An algorithm has been developed that determines Pump&Dump schemes

An algorithm has been developed that determines Pump&Dump schemes

Pump and dump schemes are becoming increasingly common in the cryptocurrency markets. Cybersecurity experts are now learning to predict them in advance.

Trading in the cryptocurrency market has been like a roller coaster ride over the past few years.

 The high volatility of crypto assets, as well as the anonymity they offer, has attracted many scammers and scammers into the crypto space. The history of cryptocurrency is replete with thefts, Ponzi schemes and other scams. But in recent months, one type of scam has come to the fore: the Pump and Dump scheme.

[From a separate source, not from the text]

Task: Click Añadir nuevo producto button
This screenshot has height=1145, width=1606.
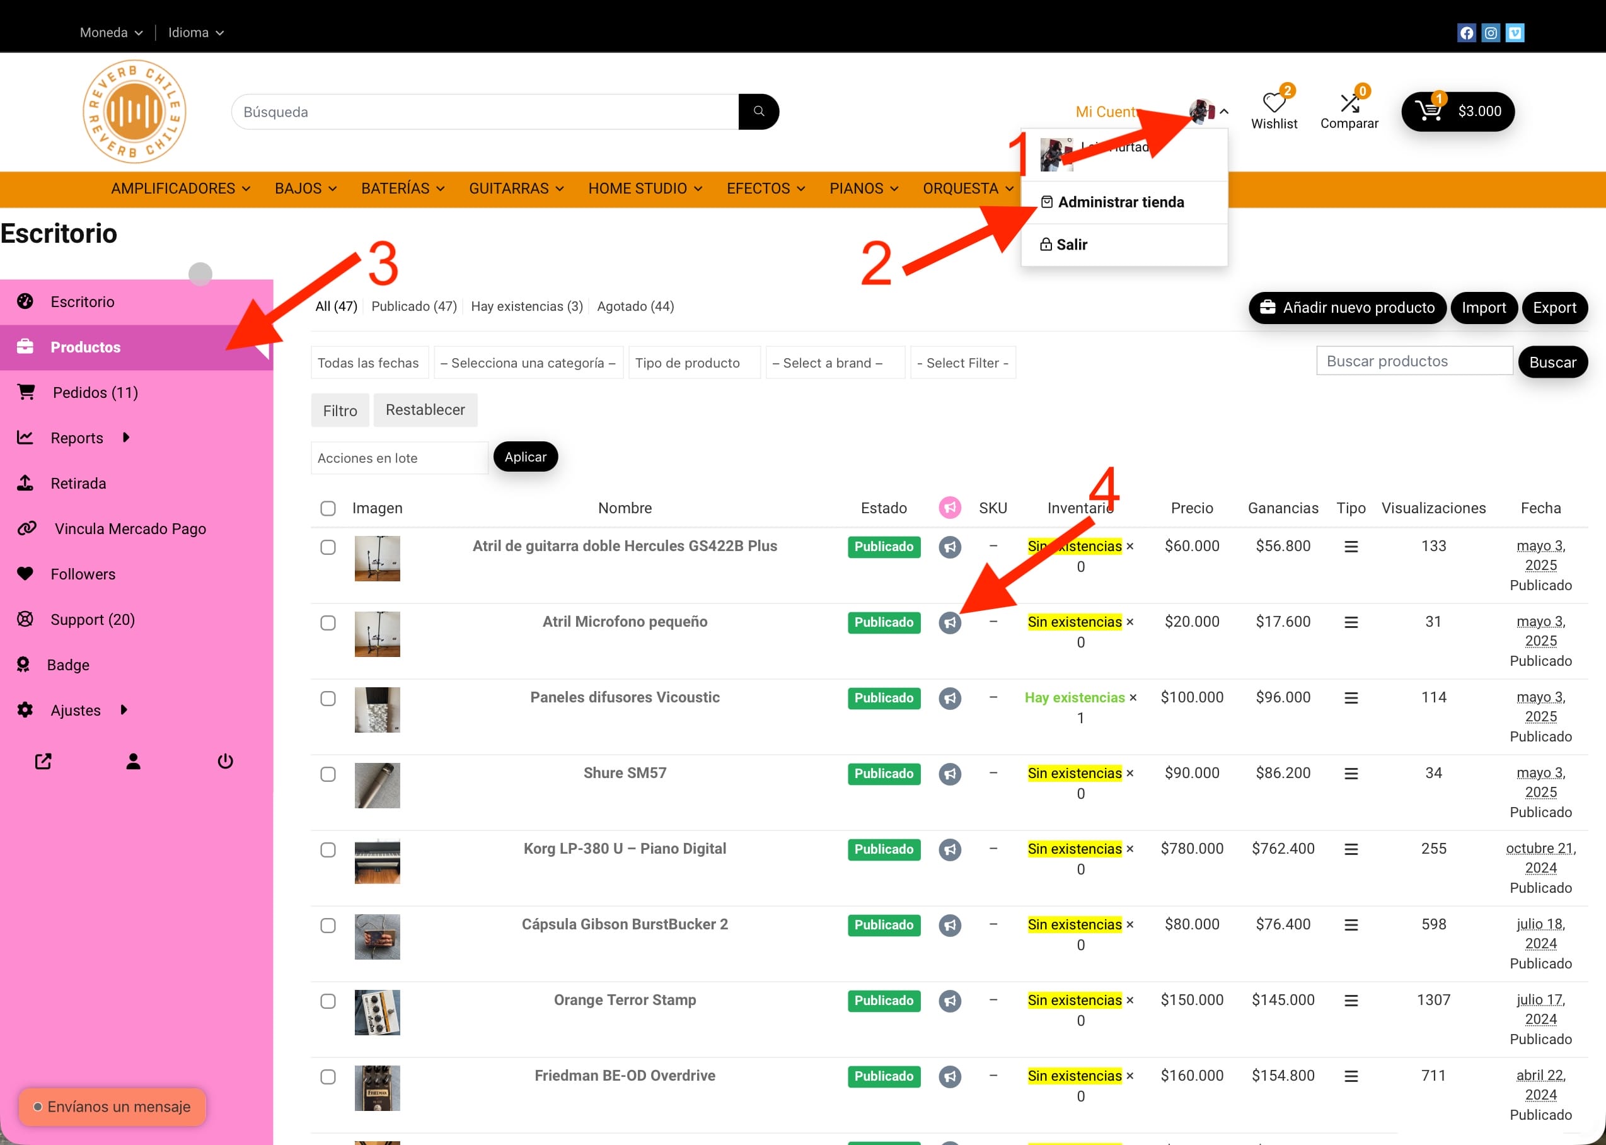Action: point(1347,307)
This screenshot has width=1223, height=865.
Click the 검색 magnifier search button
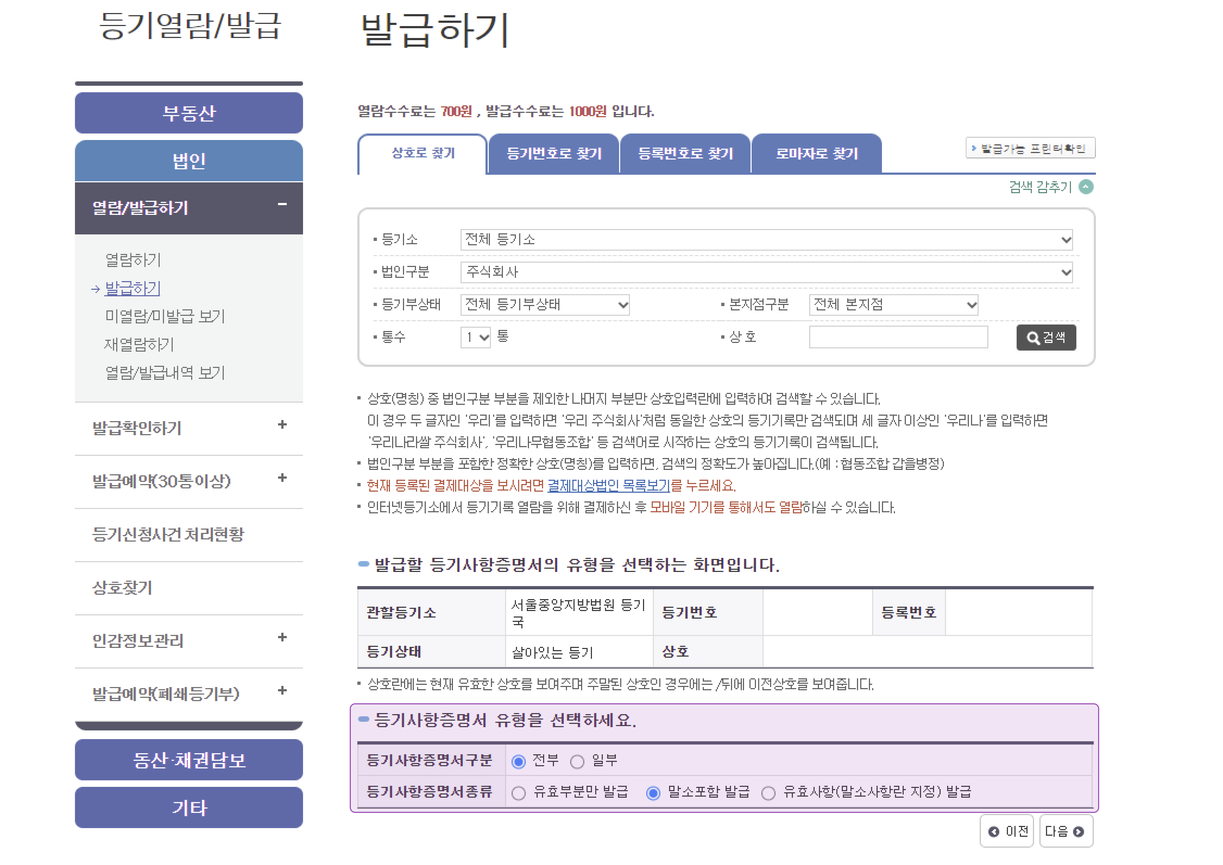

Researchers at Imperial College London have studied pump and dump schemes in cryptocurrency markets and are now publishing the first detailed report on how they work. Researchers have even developed an algorithm that can predict the next upcoming Pump and Dump, offering a promising way to prevent them.

Pump and Dump schemes are a well-known trick in traditional financial markets that begin with picking a dubious asset and quietly hoarding it. Active buying of a coin by a group of people in a matter of seconds can pump up its price by 300-500 percent and allow naive novice traders to dump the entire supply at an inflated price.

After studying 236 events associated with Pump and Dump between July 21 and November 18, they made sure that all of them were preceded by an uncharacteristic buying of the target coin. 

Researchers note that on average, two similar scams occur every day, and each month they generate about $7 million in trading volume in the cryptocurrency market.